Minimize $\| A x - b \|_{2}^{2}$ Subject To $\| x \|_2 = 1$ and $x \succeq 0$ (Least Squares with Inequality and Non Linear Equality of $ L_2 $ Norm)

Question

Given $y \in \mathbb R^n$ and $A \in \mathbb R^{n \times n}$, whis is some way for

$$\min_x \| y- Ax\|$$ subject to $\|x\|=1$, and $x \geq 0$ (which means every components of $x$ is nonnegative)?

Is there any book discussing such a problem? Thanks!

Remark: The objective functions $\left\| A x - y \right\|$ and $\frac{1}{2} {\left\| A x - y \right\|}$ are equivalent, while the latter is differentiable and easier to handle.

score 5 · Accepted Answer · answered Mar 16 '13 at 16:00

5

You didn't specify but I presume you mean to use the Euclidian norm. Your problem is nonconvex so in general you won't be able to find an analytical expression for a solution.

The problem without the bound constraints $$ \min \|Ax-b\| \quad \text{subject to} \ \|x\| = \Delta $$ is well understood and, despite the fact that it is nonconvex, we have a characterization of its global solutions from the Gay-Dennis-Welsh theorem. See for instance Theorem 7.2.1 in http://www.ec-securehost.com/SIAM/MP01.html It may be found numerically using the method of Moré and Sorensen (described in the same book).
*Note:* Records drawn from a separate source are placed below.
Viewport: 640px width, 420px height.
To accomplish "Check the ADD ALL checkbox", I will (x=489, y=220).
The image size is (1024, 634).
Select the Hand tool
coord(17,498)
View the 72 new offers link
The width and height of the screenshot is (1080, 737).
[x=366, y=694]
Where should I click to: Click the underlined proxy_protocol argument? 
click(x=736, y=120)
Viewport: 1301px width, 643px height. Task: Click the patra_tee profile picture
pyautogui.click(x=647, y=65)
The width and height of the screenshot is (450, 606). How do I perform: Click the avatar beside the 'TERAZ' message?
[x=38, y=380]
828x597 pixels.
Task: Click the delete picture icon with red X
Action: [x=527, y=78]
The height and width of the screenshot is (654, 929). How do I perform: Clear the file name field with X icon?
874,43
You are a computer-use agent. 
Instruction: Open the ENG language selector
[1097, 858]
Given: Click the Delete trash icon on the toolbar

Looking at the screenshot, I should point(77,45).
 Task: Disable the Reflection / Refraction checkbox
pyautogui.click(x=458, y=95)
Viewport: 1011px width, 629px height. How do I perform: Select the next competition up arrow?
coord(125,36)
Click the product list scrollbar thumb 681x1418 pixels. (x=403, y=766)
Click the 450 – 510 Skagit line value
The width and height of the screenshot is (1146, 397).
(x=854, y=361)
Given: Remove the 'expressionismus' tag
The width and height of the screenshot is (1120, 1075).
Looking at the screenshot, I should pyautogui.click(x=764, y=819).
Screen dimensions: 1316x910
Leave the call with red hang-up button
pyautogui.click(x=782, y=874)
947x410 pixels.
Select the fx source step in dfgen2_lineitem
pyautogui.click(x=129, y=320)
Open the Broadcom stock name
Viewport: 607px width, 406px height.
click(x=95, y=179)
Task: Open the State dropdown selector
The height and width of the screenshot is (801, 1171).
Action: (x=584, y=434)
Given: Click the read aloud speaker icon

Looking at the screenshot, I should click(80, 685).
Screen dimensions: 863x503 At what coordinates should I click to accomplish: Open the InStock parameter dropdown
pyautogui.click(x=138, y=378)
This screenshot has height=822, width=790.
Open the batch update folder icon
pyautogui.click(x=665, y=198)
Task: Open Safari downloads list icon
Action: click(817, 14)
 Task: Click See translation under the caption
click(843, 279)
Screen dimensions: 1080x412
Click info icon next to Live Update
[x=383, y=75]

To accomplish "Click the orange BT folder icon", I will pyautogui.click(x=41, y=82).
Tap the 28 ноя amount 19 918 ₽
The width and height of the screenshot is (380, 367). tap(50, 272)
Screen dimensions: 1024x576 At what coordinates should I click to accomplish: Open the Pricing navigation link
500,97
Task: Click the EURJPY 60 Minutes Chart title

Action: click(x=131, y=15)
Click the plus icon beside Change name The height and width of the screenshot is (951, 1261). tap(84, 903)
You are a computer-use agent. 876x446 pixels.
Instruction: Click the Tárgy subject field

The problem without the norm constraint is also well understood and you'll find in fact methods for the problem where the norm constraint is a inequality instead of an equality, i.e., $$ \min \|Ax-b\| \quad \text{subject to} \ \|x\| \leq \Delta, \ x \geq 0 $$ in standard textbooks on linear least-squares problems because this problem is closely related to the regularized least-squares problem $$ \min \|Ax-b\| + \delta \|x\| \quad \text{subject to} \ x \geq 0. $$ These are convex problems. See for instance Chapter 5 in http://www.ec-securehost.com/SIAM/ot51.html or Chapters 20-23 in http://www.ec-securehost.com/SIAM/CL15.html

As someone else mentioned, interior-point methods are of interest for the convex problem ($\|x\| \leq \Delta$) but they can also be applied to the nonconvex problem ($\|x\| = \Delta$). However, you'll have to apply a generic interior-point method that won't be able to exploit your least-squares structure. I'm not aware of a method specifically designed for your problem.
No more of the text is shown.